### STATED GOAL
Please transcribe the rows from the line with "Click the Problems" to the line with "click(x=474, y=11)", both included, and nothing else.

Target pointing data
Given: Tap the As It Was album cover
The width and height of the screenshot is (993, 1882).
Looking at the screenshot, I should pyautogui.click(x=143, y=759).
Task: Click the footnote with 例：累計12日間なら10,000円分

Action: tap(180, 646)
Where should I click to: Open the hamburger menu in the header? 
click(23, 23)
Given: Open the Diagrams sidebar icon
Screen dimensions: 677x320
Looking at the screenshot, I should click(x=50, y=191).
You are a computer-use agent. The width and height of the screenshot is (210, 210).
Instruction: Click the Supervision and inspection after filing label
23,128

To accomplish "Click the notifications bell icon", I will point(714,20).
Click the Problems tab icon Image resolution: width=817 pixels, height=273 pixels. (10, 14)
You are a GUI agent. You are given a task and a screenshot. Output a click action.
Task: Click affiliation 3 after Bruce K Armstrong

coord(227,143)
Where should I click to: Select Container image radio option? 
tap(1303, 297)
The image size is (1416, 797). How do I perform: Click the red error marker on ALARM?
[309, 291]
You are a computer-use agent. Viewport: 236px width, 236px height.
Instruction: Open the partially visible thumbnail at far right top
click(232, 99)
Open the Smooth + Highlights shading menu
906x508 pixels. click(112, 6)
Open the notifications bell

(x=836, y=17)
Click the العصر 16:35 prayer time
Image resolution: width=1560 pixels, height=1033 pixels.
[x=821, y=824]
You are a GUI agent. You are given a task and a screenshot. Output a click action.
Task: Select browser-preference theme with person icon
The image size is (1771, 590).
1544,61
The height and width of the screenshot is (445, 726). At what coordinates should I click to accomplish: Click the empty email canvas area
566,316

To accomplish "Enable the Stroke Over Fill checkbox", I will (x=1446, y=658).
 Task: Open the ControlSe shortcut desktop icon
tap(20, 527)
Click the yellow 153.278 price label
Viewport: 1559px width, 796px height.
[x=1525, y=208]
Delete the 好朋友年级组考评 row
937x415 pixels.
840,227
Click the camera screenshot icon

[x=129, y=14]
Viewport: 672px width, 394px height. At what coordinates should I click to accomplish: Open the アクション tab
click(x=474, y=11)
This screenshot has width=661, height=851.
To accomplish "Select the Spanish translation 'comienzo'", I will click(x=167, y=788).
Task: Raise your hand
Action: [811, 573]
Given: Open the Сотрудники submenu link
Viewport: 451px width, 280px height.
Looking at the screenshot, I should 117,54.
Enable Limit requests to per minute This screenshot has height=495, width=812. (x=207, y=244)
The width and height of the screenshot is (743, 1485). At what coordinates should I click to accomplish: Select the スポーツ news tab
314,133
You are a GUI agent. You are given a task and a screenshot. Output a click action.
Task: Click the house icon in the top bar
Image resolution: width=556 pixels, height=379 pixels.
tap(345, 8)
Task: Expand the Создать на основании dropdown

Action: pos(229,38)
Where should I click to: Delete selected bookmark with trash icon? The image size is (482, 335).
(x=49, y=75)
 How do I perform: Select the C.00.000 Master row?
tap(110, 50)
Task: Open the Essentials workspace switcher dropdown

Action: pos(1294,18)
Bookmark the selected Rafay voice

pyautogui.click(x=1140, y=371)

### RESPONSE BELOW
Click the Problems tab icon Image resolution: width=817 pixels, height=273 pixels. (10, 14)
You are a GUI agent. You are given a task and a screenshot. Output a click action.
Task: Click affiliation 3 after Bruce K Armstrong

coord(227,143)
Where should I click to: Select Container image radio option? 
tap(1303, 297)
The image size is (1416, 797). How do I perform: Click the red error marker on ALARM?
[309, 291]
You are a computer-use agent. Viewport: 236px width, 236px height.
Instruction: Open the partially visible thumbnail at far right top
click(232, 99)
Open the Smooth + Highlights shading menu
906x508 pixels. click(112, 6)
Open the notifications bell

(x=836, y=17)
Click the العصر 16:35 prayer time
Image resolution: width=1560 pixels, height=1033 pixels.
[x=821, y=824]
You are a GUI agent. You are given a task and a screenshot. Output a click action.
Task: Select browser-preference theme with person icon
The image size is (1771, 590).
1544,61
The height and width of the screenshot is (445, 726). At what coordinates should I click to accomplish: Click the empty email canvas area
566,316

To accomplish "Enable the Stroke Over Fill checkbox", I will (x=1446, y=658).
 Task: Open the ControlSe shortcut desktop icon
tap(20, 527)
Click the yellow 153.278 price label
Viewport: 1559px width, 796px height.
[x=1525, y=208]
Delete the 好朋友年级组考评 row
937x415 pixels.
840,227
Click the camera screenshot icon

[x=129, y=14]
Viewport: 672px width, 394px height. At what coordinates should I click to accomplish: Open the アクション tab
click(x=474, y=11)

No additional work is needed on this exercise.